──────── PROVIDED MATERIAL ────────
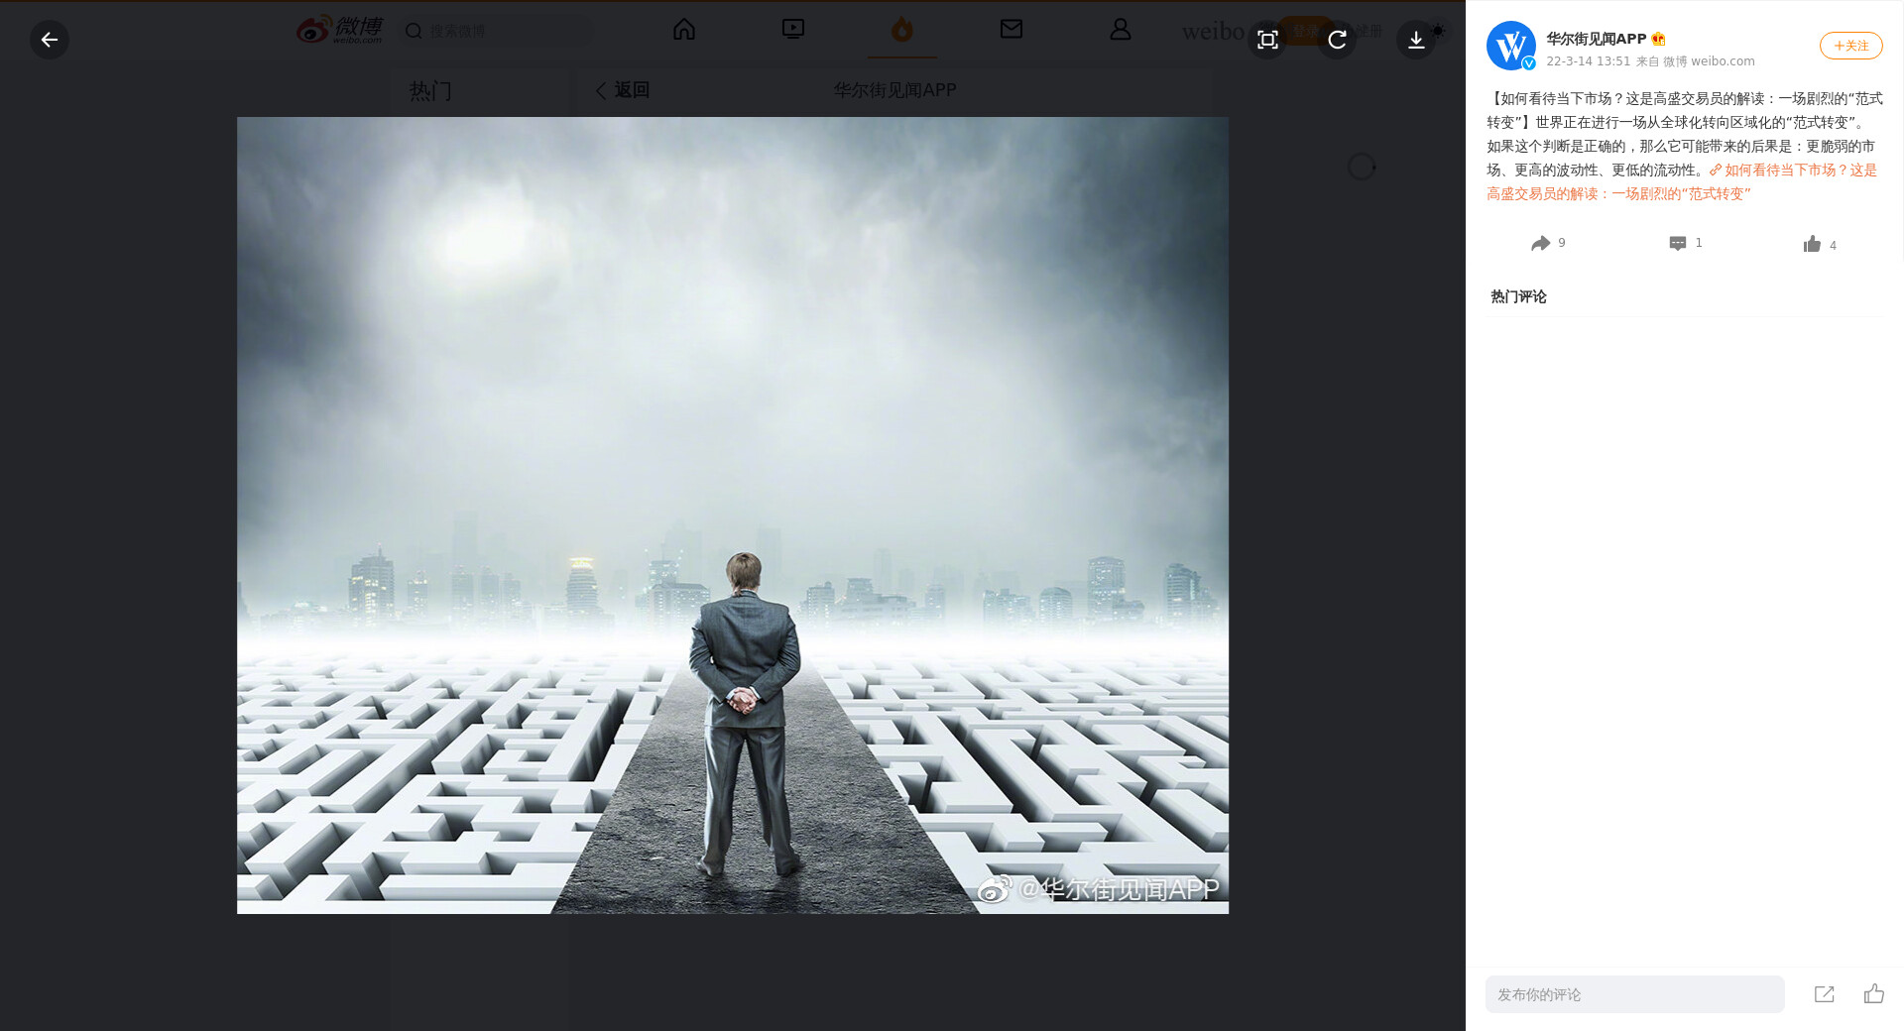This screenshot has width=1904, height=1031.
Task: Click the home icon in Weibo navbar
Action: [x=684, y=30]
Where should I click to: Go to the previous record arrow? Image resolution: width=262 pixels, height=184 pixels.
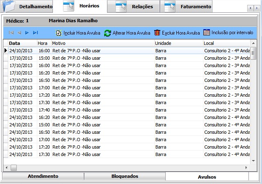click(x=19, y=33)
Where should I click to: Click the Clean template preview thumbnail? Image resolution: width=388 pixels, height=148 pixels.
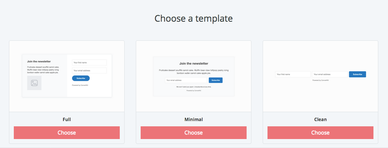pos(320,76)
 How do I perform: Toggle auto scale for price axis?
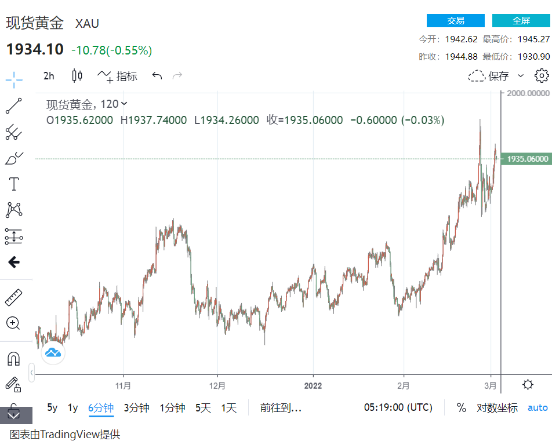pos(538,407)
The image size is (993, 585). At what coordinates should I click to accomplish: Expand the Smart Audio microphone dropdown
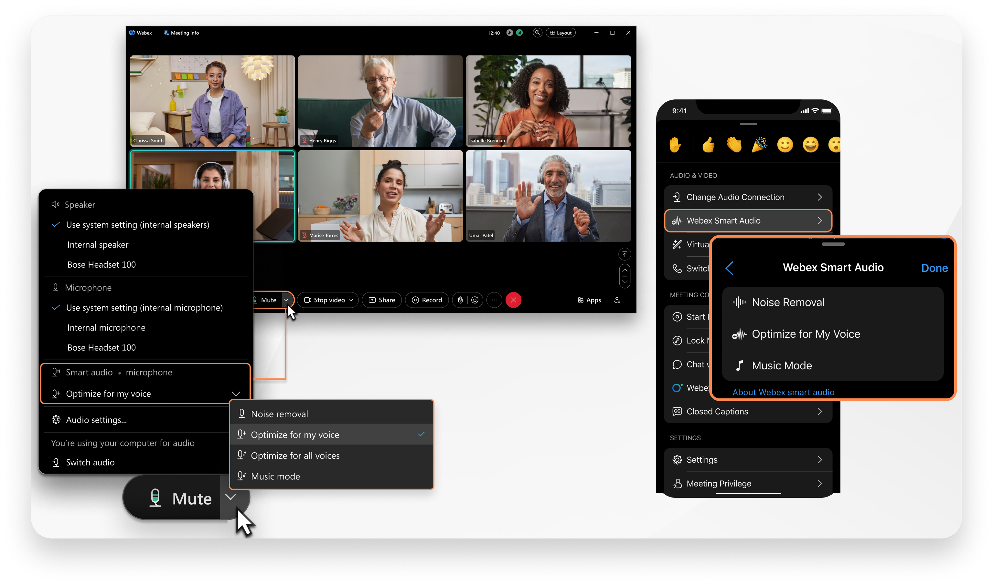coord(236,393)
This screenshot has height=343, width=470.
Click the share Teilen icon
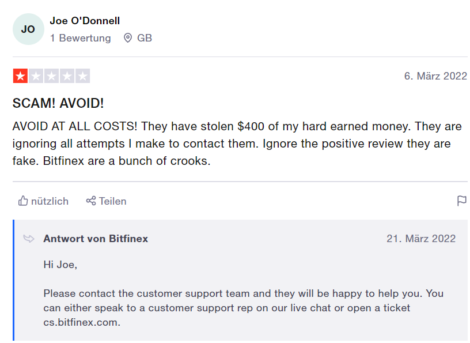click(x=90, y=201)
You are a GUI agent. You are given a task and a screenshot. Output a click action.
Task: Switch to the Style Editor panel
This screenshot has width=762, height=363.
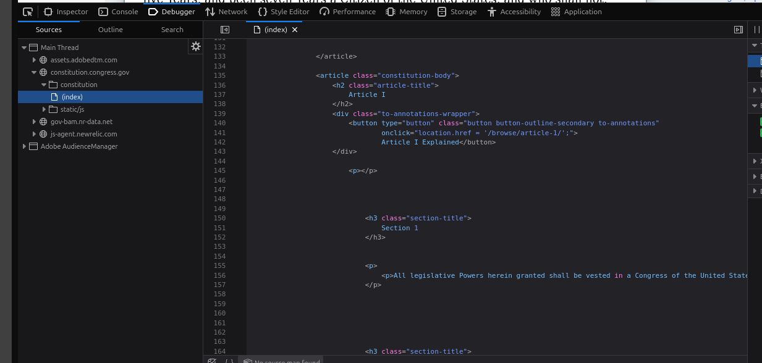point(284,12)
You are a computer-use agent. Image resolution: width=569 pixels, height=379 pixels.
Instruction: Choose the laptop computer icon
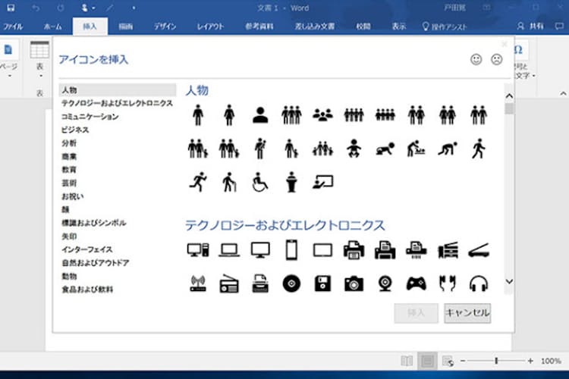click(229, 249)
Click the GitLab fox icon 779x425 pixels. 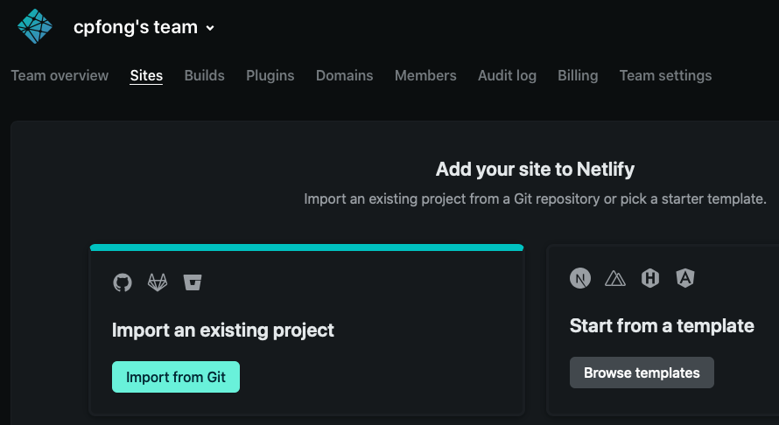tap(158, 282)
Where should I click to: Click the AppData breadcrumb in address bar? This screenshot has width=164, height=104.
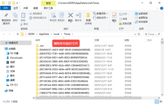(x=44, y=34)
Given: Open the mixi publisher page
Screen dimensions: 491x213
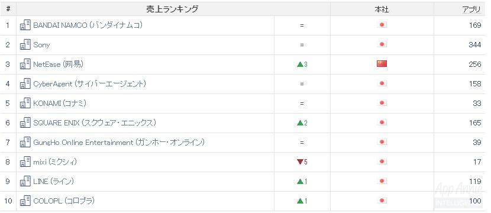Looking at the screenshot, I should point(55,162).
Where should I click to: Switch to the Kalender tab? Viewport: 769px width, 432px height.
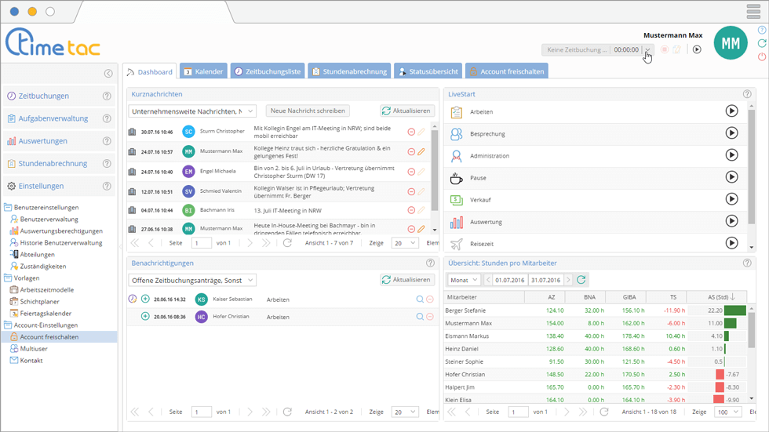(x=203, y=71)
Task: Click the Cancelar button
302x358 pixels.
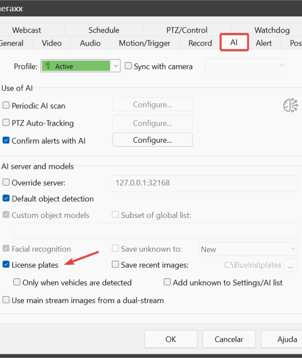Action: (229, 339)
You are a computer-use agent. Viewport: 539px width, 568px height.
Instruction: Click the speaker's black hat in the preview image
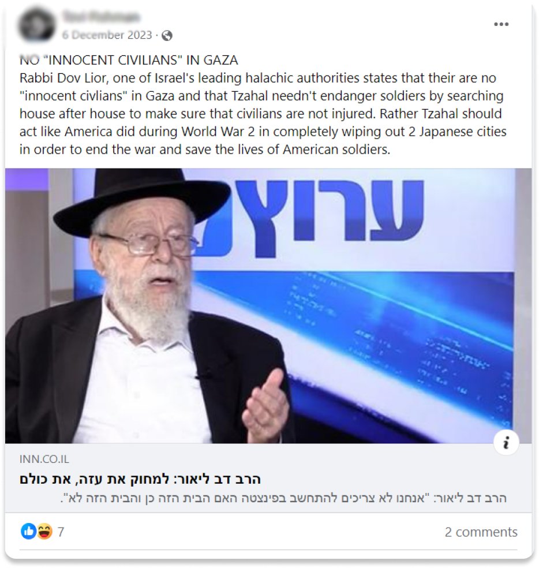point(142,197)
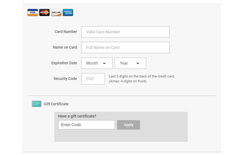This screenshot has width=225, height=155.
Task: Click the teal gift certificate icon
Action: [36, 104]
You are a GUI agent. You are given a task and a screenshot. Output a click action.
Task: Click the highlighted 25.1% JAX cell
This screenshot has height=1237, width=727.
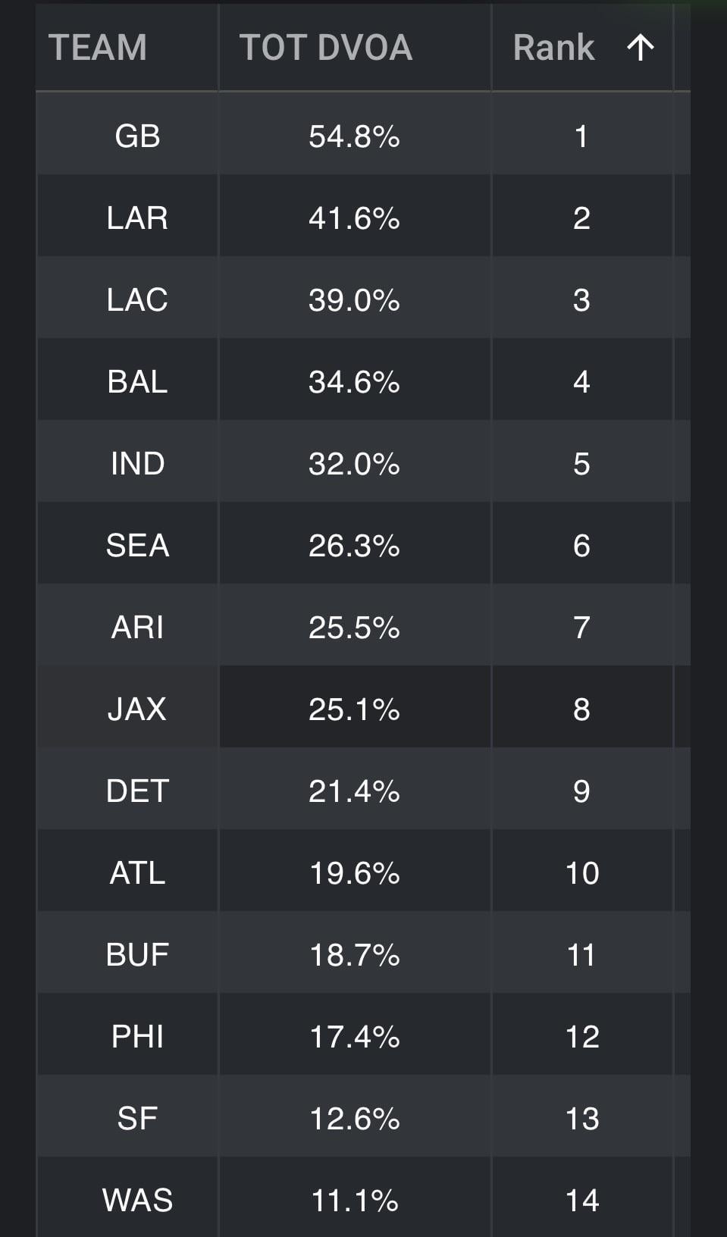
────────
» WHAT THIS TASK INVOLVES
Please go through each line of the data and count those that contain the string "agent"; give that number alone.

» RESULT OF THE EXERCISE
4